If you've read "Nickle and Dimed",
http://www.amazon.com/Nickel-Dimed-Not-Getting-America/dp/0805063897
Barbara Ehrenreich makes the point explicitly that there are low pay jobs but that rarely means those jobs are easy. That agrees with my experience.
The other thing I think you might be missing, is that *if* we actually
build the things we use and *if* the workers have viable and decent
options, then the "crappy" jobs will in fact pay well and employers
will also have an incentive to make them as pleasant as possible.
Wages and unemployment are complex issues, often counter-intuitive.

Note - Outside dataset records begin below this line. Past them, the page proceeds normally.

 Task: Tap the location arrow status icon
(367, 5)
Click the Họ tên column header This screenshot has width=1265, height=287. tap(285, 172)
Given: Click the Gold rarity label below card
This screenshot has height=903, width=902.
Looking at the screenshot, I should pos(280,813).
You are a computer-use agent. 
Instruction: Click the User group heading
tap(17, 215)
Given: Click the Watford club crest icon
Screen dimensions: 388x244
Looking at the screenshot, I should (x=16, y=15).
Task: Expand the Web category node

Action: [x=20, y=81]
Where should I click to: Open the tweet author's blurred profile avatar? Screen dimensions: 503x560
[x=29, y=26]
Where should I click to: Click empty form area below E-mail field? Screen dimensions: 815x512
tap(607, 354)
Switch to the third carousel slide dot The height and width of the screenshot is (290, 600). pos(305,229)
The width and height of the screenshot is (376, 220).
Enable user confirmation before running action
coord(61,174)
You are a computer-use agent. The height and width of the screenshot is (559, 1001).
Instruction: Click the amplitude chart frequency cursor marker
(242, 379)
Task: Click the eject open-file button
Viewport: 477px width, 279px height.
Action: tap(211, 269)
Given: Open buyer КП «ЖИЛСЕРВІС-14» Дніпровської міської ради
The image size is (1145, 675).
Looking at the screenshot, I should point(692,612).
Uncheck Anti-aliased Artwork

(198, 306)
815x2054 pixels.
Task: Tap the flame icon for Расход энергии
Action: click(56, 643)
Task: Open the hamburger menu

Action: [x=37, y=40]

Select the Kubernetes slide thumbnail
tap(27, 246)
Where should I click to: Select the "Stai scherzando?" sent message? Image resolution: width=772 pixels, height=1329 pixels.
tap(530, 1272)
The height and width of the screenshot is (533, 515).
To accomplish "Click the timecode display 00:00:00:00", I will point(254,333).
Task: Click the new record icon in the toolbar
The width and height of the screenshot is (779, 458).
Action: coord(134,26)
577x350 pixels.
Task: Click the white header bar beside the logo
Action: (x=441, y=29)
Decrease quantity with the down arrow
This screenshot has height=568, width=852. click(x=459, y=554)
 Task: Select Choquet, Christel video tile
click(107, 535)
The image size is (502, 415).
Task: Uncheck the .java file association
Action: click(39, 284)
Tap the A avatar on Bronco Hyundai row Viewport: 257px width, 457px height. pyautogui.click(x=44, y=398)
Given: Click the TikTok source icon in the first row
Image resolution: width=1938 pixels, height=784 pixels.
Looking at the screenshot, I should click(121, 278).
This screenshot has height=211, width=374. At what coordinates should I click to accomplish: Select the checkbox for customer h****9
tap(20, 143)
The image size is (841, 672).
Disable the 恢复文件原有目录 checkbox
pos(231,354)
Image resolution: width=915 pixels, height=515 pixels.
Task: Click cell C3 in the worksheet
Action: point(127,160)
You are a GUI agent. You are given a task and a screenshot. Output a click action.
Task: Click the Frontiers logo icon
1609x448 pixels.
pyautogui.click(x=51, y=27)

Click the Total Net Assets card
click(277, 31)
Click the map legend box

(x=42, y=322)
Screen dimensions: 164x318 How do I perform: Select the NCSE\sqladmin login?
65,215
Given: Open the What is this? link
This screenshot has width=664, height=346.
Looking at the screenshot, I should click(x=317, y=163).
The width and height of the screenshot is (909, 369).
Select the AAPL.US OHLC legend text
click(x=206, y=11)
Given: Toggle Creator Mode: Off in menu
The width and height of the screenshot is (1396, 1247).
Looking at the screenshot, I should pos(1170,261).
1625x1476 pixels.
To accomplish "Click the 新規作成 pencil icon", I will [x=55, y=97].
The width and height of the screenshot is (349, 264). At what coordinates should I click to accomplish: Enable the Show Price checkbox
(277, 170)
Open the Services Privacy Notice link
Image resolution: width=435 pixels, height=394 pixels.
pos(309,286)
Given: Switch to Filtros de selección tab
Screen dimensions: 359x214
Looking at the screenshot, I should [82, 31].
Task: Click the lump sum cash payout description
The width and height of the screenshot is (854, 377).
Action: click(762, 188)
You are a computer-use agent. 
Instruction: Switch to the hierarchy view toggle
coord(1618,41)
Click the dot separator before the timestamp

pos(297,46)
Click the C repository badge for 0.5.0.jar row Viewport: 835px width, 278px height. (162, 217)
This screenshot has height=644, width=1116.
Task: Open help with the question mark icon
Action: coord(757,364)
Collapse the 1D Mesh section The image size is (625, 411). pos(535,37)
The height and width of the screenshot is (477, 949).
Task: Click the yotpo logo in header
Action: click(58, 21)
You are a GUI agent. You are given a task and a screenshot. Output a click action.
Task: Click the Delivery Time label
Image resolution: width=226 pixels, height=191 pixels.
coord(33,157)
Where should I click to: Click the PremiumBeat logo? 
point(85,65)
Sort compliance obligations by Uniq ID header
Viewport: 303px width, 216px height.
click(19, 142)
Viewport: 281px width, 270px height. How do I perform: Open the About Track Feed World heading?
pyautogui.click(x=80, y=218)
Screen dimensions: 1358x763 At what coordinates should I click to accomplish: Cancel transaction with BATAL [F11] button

A guy who has done the math and know the politics and history, Paul Krugman, writes about it:
http://www.rollingstone.com/politics/story/12699486/paul_krugman_on_the_great_wealth_transfer/print
At the same time, there has been a concerted attack on the institutions that have helped moderate inequality — in particular, unions. During the Great Compression, the rate of unionization nearly tripled; by 1945, more than one in three American workers belonged to a union. A lot of what made General Motors the relatively egalitarian institution it was in the 1960s had to do with its powerful union, which was able to demand high wages for its members. Those wages, in turn, set a standard that elevated the income of workers who didn't belong to unions. But today, in the era of Wal-Mart, fewer than one in eleven workers in the private sector is organized — effectively preventing hundreds of thousands of working Americans from joining the middle class.
Why isn't Wal-Mart unionized? The answer is simple and brutal: Business interests went on the offensive against unions. And we're not talking about gentle persuasion; we're talking about hardball tactics. During the late 1970s and early 1980s, at least one in every twenty workers who voted for a union was illegally fired; some estimates put the number as high as one in eight. And once Ronald Reagan took office, the anti-union campaign was aided and abetted by political support at the highest levels.
Unions weren't the only institution that fostered income equality during the generation that followed the Great Compression. The creation of a national minimum wage also set a benchmark for the entire economy, boosting the bargaining position of workers. But under Reagan, Congress failed to raise the minimum wage, allowing its value to be eroded by inflation. Between 1981 and 1989, the minimum wage remained the same in dollar terms — but inflation shrank its purchasing power by twenty-five percent, reducing it to the lowest level since the 1950s.